DOCUMENT SECTION:

● ● ● ● ● ● ●

Ask an Expert: Tim Gill – “We need to reframe how we think about space”

Tim GIll - Ask an expert blog cover

Author: Cities4Children

We speak to Tim Gill, the founder of Rethinking Childhood and author of bestselling RIBA book Urban Playground: How Child-Friendly Planning and Design Can Save Cities, about how he thinks children should be able to access cities as part of our Ask an Expert series.

Can you tell us a little bit about yourself? 

I’m an independent scholar and consultant, exploring questions around children’s play and free time and how it fits into the city. I’m the former director of the Children’s Play Council (now Play England, which fights for freedom to play) and an Ambassador for the Design Council. Since going freelance I have been commissioned to write two books: the first was No Fear: Growing Up In a Risk-Averse Society and the second which was commissioned by RIBA, Urban Playground: How Child-Friendly Planning and Design Can Save Cities, came out in 2021. These gave me the opportunity to make a case for why we should let children have more freedom.

Credit: Kay Watmough

How did you get started?  

It all started back with a part-time job I had at an NGO called Children’s Play Council. It’s now called Play England. It wasn’t a big career move, but the job really fascinated me. I began to understand just how critical the importance of play was, and I had so many questions about children’s free time. A couple of years later, we had a daughter. I became more engaged in exploring questions around play and cities more theoretically, and I became an advocate for children in supporting their play and spatial freedoms.  

When I started out, urban planners, designers, architects and transport people rarely had children in mind. And yet children tended to suffer most from their bad decisions. 

I wanted to look beyond play 

There’s more to children in the built environment than play, and I wanted to explore more. I had questions about the importance of mobility: how to improve walking, cycling, transport, and this didn’t fit easily into play so I left Play England to become a freelance consultant. I was commissioned by RIBA to write two books, which gave me the opportunity to make a case for why we should let children have more freedom. Part of having a good childhood is having some space and time where you find out what it’s like to explore and develop responsibility, and to learn about yourself, and the consequences of what happens if you do something. Children need space to grow. 

Both books gave me the chance to fill out that line of thought. I learned that childhood is a kind of journey, and when children are born they’re almost entirely dependent on adults for everything. But we have to develop autonomy over our lives, and play, mobility, and having space available for us helps to do that.  

Is there any city in particular that has made great strides in child-friendly provision? 

Rotterdam. There’s an entire chapter in my book on Rotterdam, because arguably it’s a city that feels like it has invested the most in child friendly urban planning and design. It’s been part of developing many long-term child-friendly strategic programs. It’s one of those places that has taken the built fabric of the city and transformed it into neighbourhoods that are more welcoming to children, such as more parks, safer street initiatives and increased levels of cycling. 

Tim Gill chatting to children about play in the Rødovre Adventure Playground in Copenhagen by Titti Olsson

In your opinion, what makes a city or neighbourhood work for children? 

It’s all about making neighbourhoods less dominated by cars. This includes moving parked cars from pavements too. Once you start to tackle the issue of cars and space then neighbourhoods become more convivial and safer for all involved, not just children. One of the mantras of my newest book and also of my work is that cars and children are really at odds. You can make a neighbourhood work well for children or work well for cars, but you can’t do both. When cars are prioritised, you start to see so many limitations to socialising, to playgrounds and to everyday freedoms. When cars are reduced, the immediate theatre of juggling roads with dangerous vehicles is gone and life becomes richer for everyone. It’s simple geometry.

● ● ● ● ● ● ●

REQUIRED WORK:
- 1) Answer these questions about the interview with Tim Gill:
(a) What is the Children's Play Council now called?
(b) Which city gets an entire chapter in his book?
(c) In what year did Urban Playground come out?
- 2) Write the next part of the interview with Tim Gill, starting right after its last sentence.

GIVEN DATA:
● ● ● ● ● ● ●

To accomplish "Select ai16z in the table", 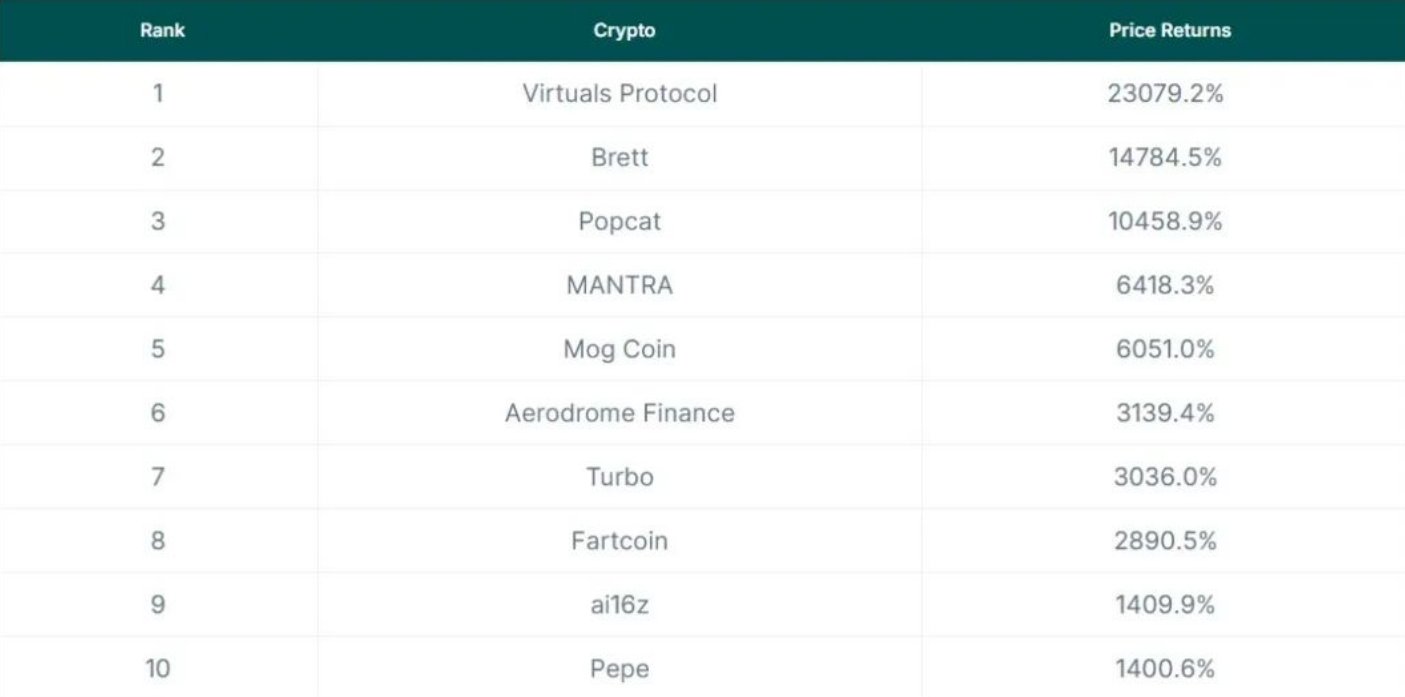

● ● ● ● ● ● ●

ANSWERS IN ORDER:
- 1)
(a) Play England
(b) Rotterdam
(c) 2021

- 2)
One thing that’s important is encouraging adults to move beyond their vested interests. For example, when a road is closed, parents worry about how their children will get to school. But the collective approach is to think: “great, now there’s an opportunity for us all to walk to school instead.” The important truth is parents need to consider the planet’s needs too.   

What about play in overcrowded areas and informal settlements, where cars can’t even drive down narrow streets? 

Even in overcrowded slum areas, children need to play, and parents want them to. I saw this for myself when I met families in favelas in Recife. Sensitive community engagement and thoughtful design can help to create and maintain networks of convivial, multifunctional spaces in both existing informal settlements and new redevelopments. 

Children will always find space to play in cities. Credit: Vanessa Touzard Vecco

How did we end up in such a car-dominant world? 

I don’t think anyone sat down and thought “how can we make the world worse for kids?” The impact on children is an unintended side effect of the world’s most successful consumer product – cars. Almost all of our suburbs and neighbourhoods have been built around the car. The vast majority of decision making, on how we get around, about safety, is shaped about the centrality of the car.  

What would you say has been the biggest success of your career? 

It sounds very niche, but I once lead a group who argued against increasing safety rules in playgrounds across North America. This would have meant playgrounds would need to be resurfaced and rebuilt to adhere to these arbitrary safety rules that had little evidence behind them. This would have resulted in billions of dollars of pointless spending, leading to terrible side effects because it would have decimated the parks’ budget, leading to no money for new playgrounds or equipment for years in the future.  

Giving children space to play and find themselves is so important. There’s clear evidence that if we over protect children and take too much uncertainty away, they’re less above to manage risk themselves. As a culture, it’s clear we underestimate children’s capacity for learning and self-directed play and exploration.  

Are you optimistic about the future of cities? 

There’s definitely still scope for action and that makes me hopeful. What continues to give me hope and encouragement is that as new cities are built, we can still make a difference to cities, and that drive is there. What concerns me is when there’s an overarching sense of despair, that’s really hard then to generate action and optimism.  

In terms of the shift towards Net Zero, that’s going to be challenging. However, thinking about children and the role they play in cities helps with that. For sure, when you bring children into the picture, you see a more hopeful world. You have a reason to get greenery and trees into the neighbourhood, and then air will become less polluted. This is a simple, positive vision people can sign up to, which is lightyears away from the spectre of climate despair. 

Many decision makers know we have to use cars less if we want to hit our Net Zero targets, and many people agree that fewer cars will create more opportunities for children. It’s something everyone on the street can see and understand. We need to reframe and think about how we use space, how we perceive what safety means, and change how we think about mobility. I’m optimistic.  



In our Ask An Expert series we interview key figures in the urban space. We ask them about their work, but also about their informed opinions on how we can all improve children’s lives in cities. Read more of our blogs here.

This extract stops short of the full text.